Best way to sort nodes on changed on


(Tomswinkels) #1

Hi,

We are now working 2 years with Neo4j and do a lot of performance checks.

We are search a lot about sorting many nodes and we do not found a good solution.

Only when i do a sort like;

MATCH(message:Message) 
RETURN message 
ORDER BY message.changed_on 
DESC LIMIT 10

Cypher version: CYPHER 3.4, planner: COST, runtime: COMPILED. 6600415 total db hits in 34132 ms.

What is the best way to do this?


(Andrew Bowman) #2

We've had a request to improve performance for ORDER BY when using indexed properties for awhile now, and until recently we've had other performance improvements that have taken precedence as far as engineering work.

We expect to see indexed ORDER BY make its debut with the 3.5 release, which should be within the next month or two.


(Tomswinkels) #3

Great!

Are the timestamps not indexed? Or is this a bug in the new Neo4j indexes?


(Andrew Bowman) #4

It's more of a missing feature. Indexes in Neo4j are currently used for lookup, not for sorting purposes. Once 3.5 is out, if there is an index present on the property you're using for the sort, you should see much better performance.


(Michael Hunger) #5

Something I usually do in these cases is the following.

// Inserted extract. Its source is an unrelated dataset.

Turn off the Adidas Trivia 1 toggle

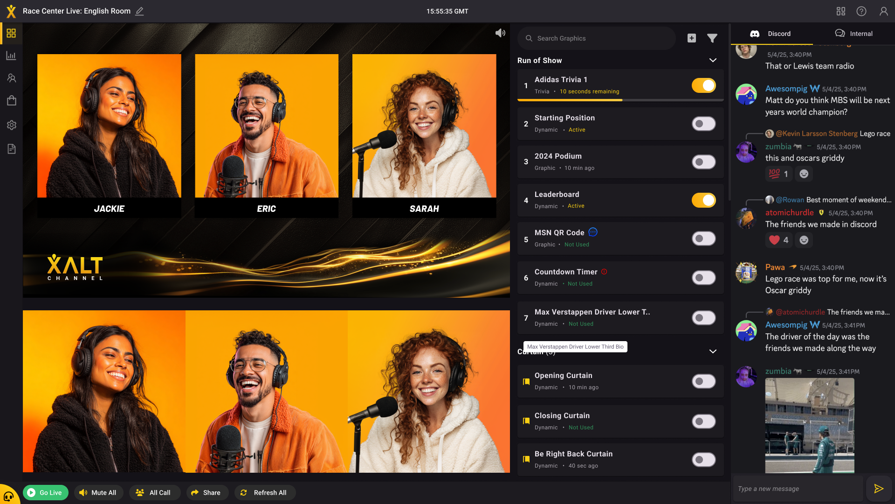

Run a query at regular times that gives me the timestamp of the message at index 100 or 1000 and store it in memory.

MATCH(message:Message) 
RETURN message.changed_on  SKIP 1000 LIMIT 1

and then run:

MATCH(message:Message) WHERE message.changed_on > $timestamp
RETURN message 
ORDER BY message.changed_on 
DESC LIMIT 10

Which uses the index for the range lookup and allows you (even if new messages are ordered) to keep the volume to sort in the 1000 to 10k range.